Oak Notes 3: Toast Levels


Toasting

Early on, coopers learned the first lesson of making barrels:  it’s a lot easier to bend staves when they’re burning.  The second lesson was:  barrels that catch on fire are bad not just for your career progression but the cooperage itself.  Good way to trash a 20 year apprenticeship.

Thus began the art of toasting.   The next lesson was:  different amounts or levels of toasting can produce different wine flavors.   Understanding why this was so would have to wait until organic chemistry became a prerequisite in some education curricula and someone figured out the study of trans-oak lactones, 4-methylguaiacol and 5-methylfurfural had practical applications beyond impressing your parents that you actually were taking hard courses.

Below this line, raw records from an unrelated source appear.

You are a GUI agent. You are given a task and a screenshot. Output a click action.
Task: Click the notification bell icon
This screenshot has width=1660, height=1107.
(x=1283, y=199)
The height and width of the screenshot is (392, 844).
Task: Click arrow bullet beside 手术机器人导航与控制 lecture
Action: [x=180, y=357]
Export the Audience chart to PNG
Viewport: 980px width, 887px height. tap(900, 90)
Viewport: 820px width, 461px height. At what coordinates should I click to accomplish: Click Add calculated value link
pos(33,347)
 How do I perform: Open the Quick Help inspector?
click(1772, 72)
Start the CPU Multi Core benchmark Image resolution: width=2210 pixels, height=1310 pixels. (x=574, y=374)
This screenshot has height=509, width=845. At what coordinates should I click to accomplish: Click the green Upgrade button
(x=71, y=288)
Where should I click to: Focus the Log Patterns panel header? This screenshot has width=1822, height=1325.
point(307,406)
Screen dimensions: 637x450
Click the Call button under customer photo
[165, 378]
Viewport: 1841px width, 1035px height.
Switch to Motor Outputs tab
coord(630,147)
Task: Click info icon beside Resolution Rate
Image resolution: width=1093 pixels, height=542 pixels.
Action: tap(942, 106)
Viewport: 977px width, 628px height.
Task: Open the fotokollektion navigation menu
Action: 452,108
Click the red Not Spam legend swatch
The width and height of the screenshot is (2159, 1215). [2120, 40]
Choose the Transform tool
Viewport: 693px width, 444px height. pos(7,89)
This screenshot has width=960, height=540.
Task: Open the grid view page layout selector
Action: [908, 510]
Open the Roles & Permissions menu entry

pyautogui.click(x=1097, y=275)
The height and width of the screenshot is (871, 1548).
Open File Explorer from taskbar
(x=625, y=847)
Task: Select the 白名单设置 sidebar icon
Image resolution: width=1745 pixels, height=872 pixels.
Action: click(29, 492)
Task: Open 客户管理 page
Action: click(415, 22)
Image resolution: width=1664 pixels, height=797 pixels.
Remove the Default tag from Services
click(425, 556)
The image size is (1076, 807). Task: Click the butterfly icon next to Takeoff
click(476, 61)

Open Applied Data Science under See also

The fun and glamor or organic chemistry aside, the way coopers toast barrels can have as much influence on the finished wine as any other single components of its creation (according to researches at the University of Bordeaux).  Different toast levels release/suppress different oak chemicals in different ratios.  In other words - different toasts can make different wines better in different ways.

Light Toast:  Higher elagitannin concentrations with lots of tannin influence.   Restricted    vanilla.  Woody character.  Complex finish.

Good for:  wines that need tannin structure, limited aromatics.

Medium Toast: Very complex, toasted spices, vanilla, honey and chocolate.  Very well   rounded.  Moderate tannins.

Good for:  Most wines  additions of oak tones compliment a wide variety of wines.  The most natural oak impact of all toast levels.

Medium Plus:  Highly complex.  The most oak impact, roasted almonds, coffee, toffee, mocha

Good for:  wines with highly concentrated flavors.

Heavy Toast:  influence of vanilla, espresso, butterscotch and smoke. Silky tannins.

Good for:   wines that need a bold oak influence.  Spirits.

Rewine Barrels utilizes electro-convection heating elements to raise the temperature of the barrel above the point of vaporization of wine related chemicals and above the survival temperature of any possible biological contaminants.  Electro convection toasting  is longer, and deeper and gently releases, through thermal degradation of wood fibers, the cellulose related chemicals that contribute the unique oak characteristics winemakers are seeking.   Electro-convection toasting does not char wood fibers but still opens them up resulting very slightly quicker but smoother oak contribution.